Re: Report Loop Analysis NDrange threads

Altera_Forum · ‎10-13-2017

Hello everyone

Im struggling to find what means the Details tab in Loop Analysis section of the report, saying nd-range: thread capacity = 303

example 2Dimension Kernel:

___Kernel(__global short const * restrict input_a,__global short const * restrict input_b)
short aux;
int row = get_global_id(1);
int col = get_global_id(0);
int width = get_global_size(0);
for(int j=get_global_id(1); j < get_global_size(0); j++){
    
        aux = input_a;
        input_b += aux;
    }

I only can run a maximum of 303 work-items? And what causes that "constraint" on the code ? :confused:

Altera_Forum · ‎10-14-2017

--- Quote Start ---

I only can run a maximum of 303 work-items? And what causes that "constraint" on the code ? :confused:

--- Quote End ---

No, that is not what this means. That number is just the latency of the pipeline which determines the maximum number of threads that can be simultaneously "in-flight" in the pipeline. This does not limit the total number of work-items you can run with that kernel.

Altera_Forum · ‎10-14-2017

--- Quote Start ---

No, that is not what this means. That number is just the latency of the pipeline which determines the maximum number of threads that can be simultaneously "in-flight" in the pipeline. This does not limit the total number of work-items you can run with that kernel.

--- Quote End ---

Thanks HRZ!

What causes this number to be 303? Depends on the for loop condition, in the above example j=row+1 < height?

Altera_Forum · ‎10-14-2017

The latency of the pipeline depends on the operations that are carried out inside of the loop, and the loop exit condition. Each iteration of your loop performs one external memory read, one external memory write, multiple integer operations for addressing and calculation, and one final integer comparison for the loop exit condition. Based on the compiler's decision, these operations require a minimum of 303 clocks to be carried out, without stalling the pipeline.

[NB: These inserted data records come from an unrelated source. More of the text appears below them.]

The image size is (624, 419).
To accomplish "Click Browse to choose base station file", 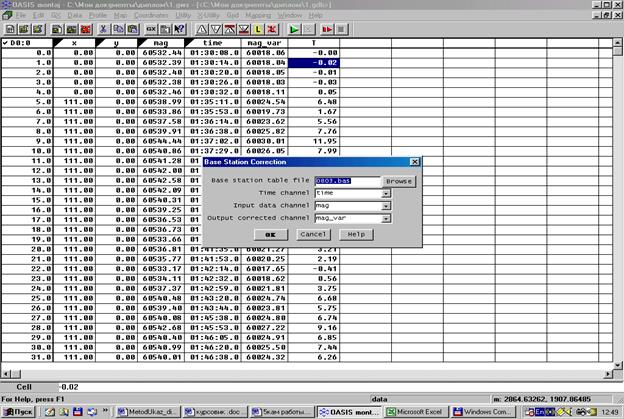I will pos(399,180).
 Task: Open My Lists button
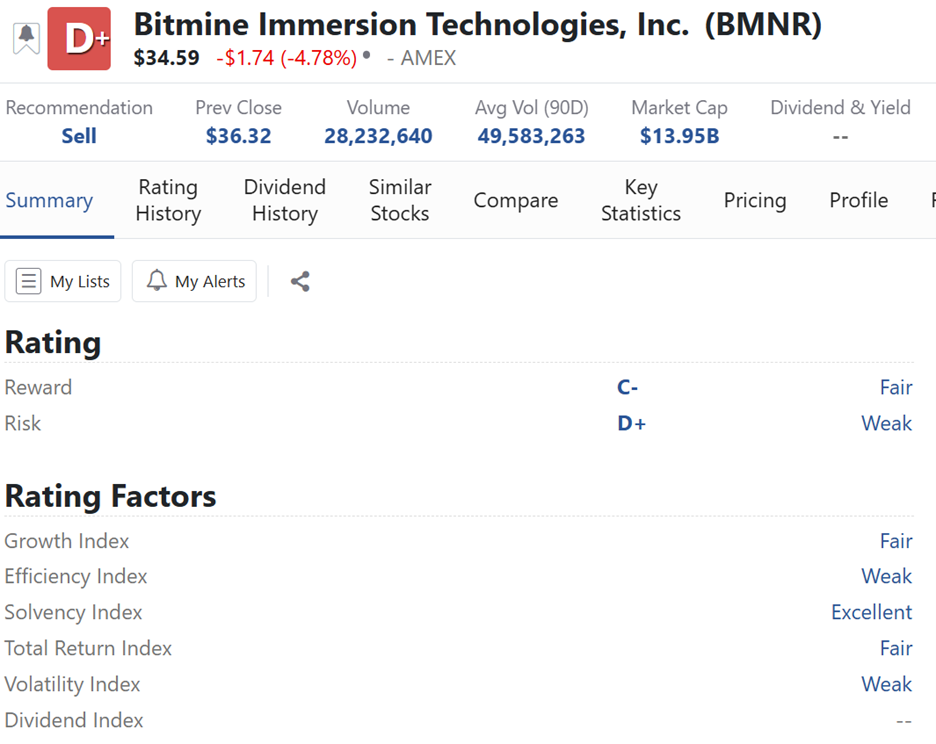(x=63, y=282)
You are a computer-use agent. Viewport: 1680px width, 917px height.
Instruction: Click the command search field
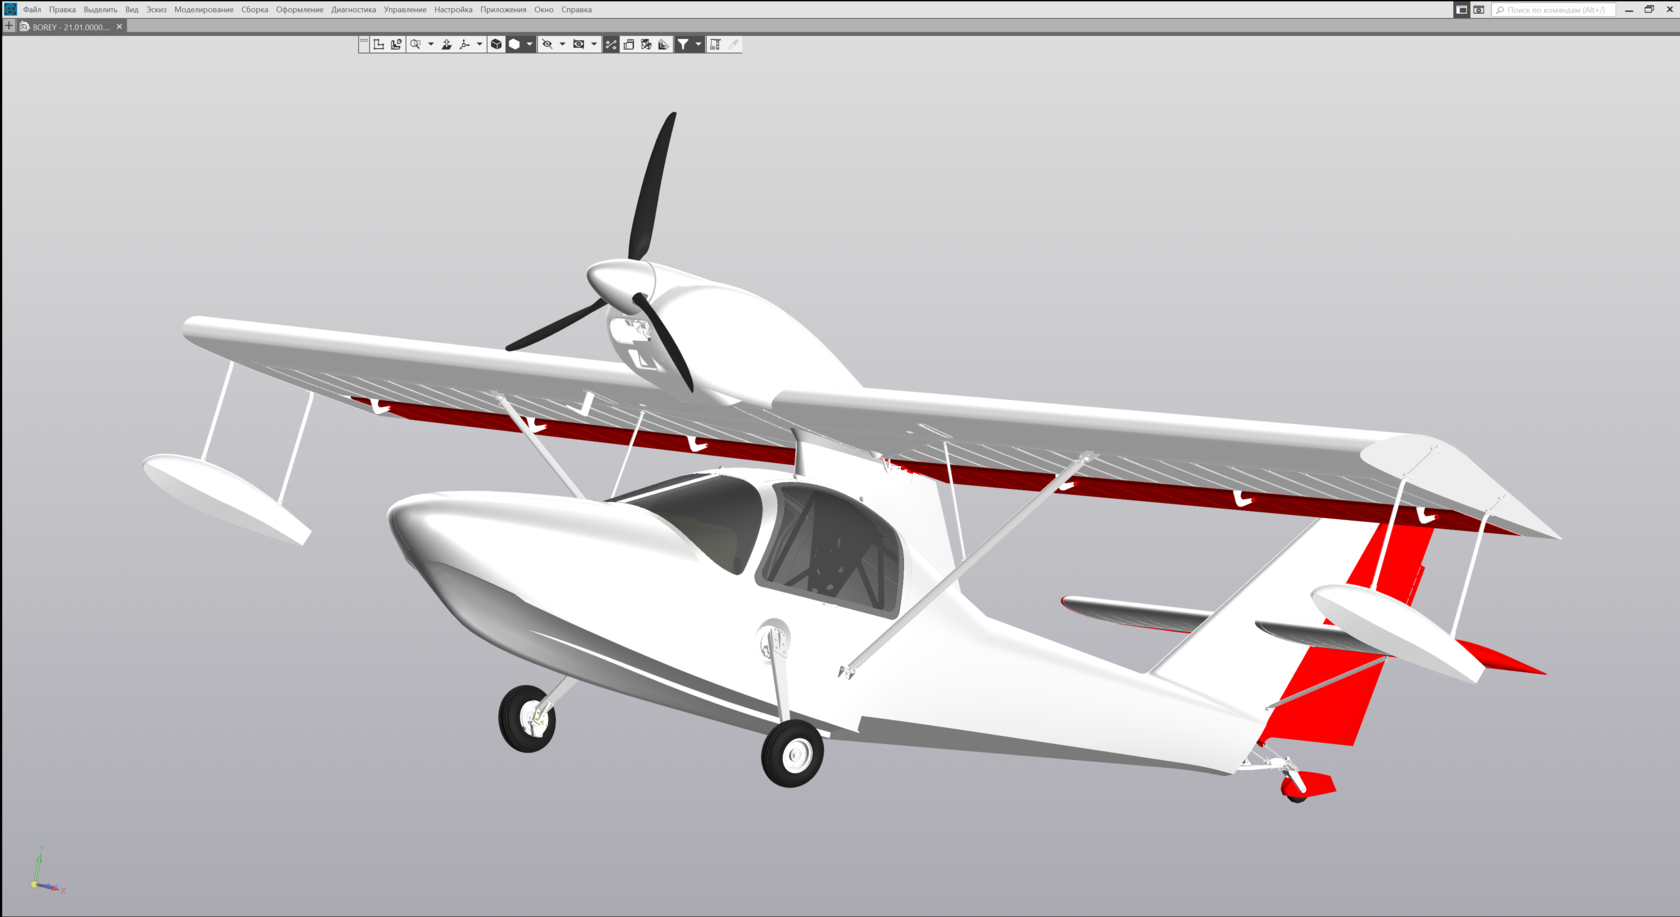click(1557, 10)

Altera_Forum · ‎10-14-2017

--- Quote Start ---

The latency of the pipeline depends on the operations that are carried out inside of the loop, and the loop exit condition. Each iteration of your loop performs one external memory read, one external memory write, multiple integer operations for addressing and calculation, and one final integer comparison for the loop exit condition. Based on the compiler's decision, these operations require a minimum of 303 clocks to be carried out, without stalling the pipeline.

--- Quote End ---

Ok, now i get it :)

Last doubt: Is the loop condition size (in other words, the number of iterations) at the compiling of the kernel "not known" affecting somehow the performance/circuit generated ? Because, with this code im assuming that certain work-items will have more iterations than others, depending on their ID on second dimension (row=get_global_id(1)).

Altera_Forum · ‎10-14-2017

Thread-id-dependent branching will have a negative performance impact, because run time will be dominated by threads that perform the most amount of work. Furthermore, having such branches in your code will prevent you from being able to use the SIMD attribute to increase the performance of your kernel. However, the runtime scheduler will try to minimize the number of pipeline stalls/bubbles and maximize performance in any case.

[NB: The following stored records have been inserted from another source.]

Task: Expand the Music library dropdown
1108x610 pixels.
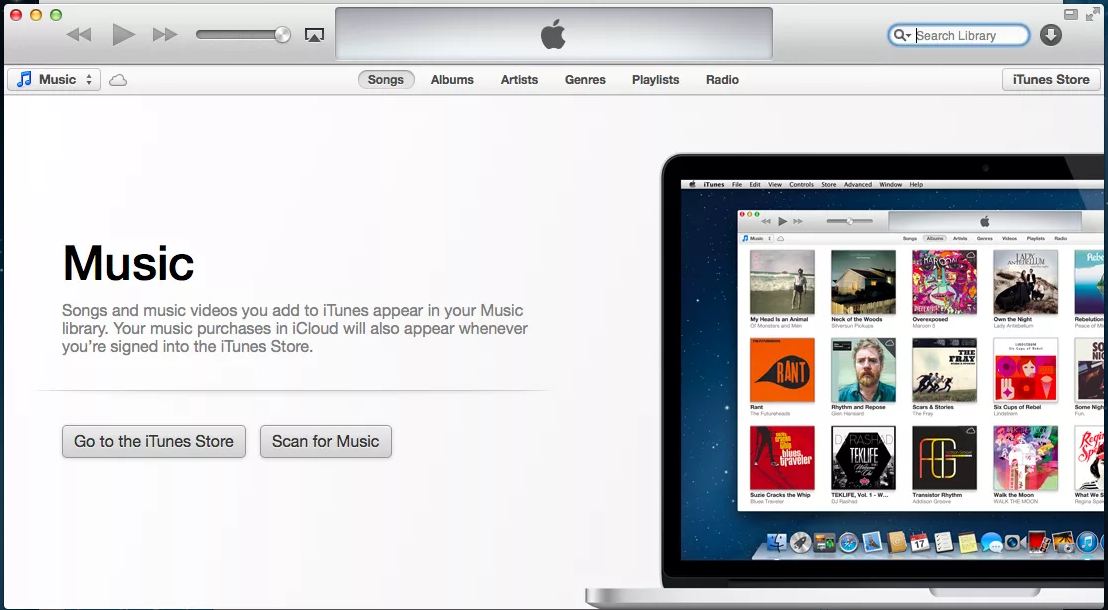Action: pos(54,80)
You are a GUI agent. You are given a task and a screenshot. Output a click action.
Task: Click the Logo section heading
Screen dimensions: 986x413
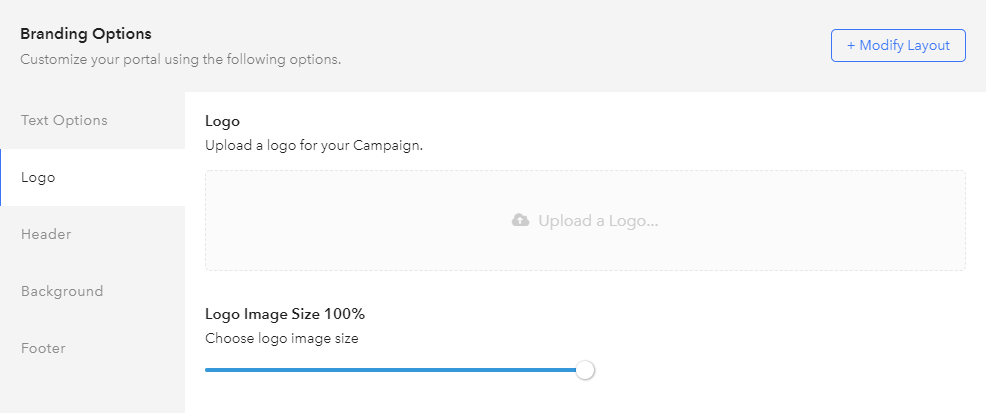tap(223, 121)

Altera_Forum · ‎10-14-2017

--- Quote Start ---

Thread-id-dependent branching will have a negative performance impact, because run time will be dominated by threads that perform the most amount of work. Furthermore, having such branches in your code will prevent you from being able to use the SIMD attribute to increase the performance of your kernel. However, the runtime scheduler will try to minimize the number of pipeline stalls/bubbles and maximize performance in any case.

--- Quote End ---

Thanks again for the help HRZ! You are a big help here on OpenCL section :)

Altera_Forum · ‎10-15-2017

No problem. :)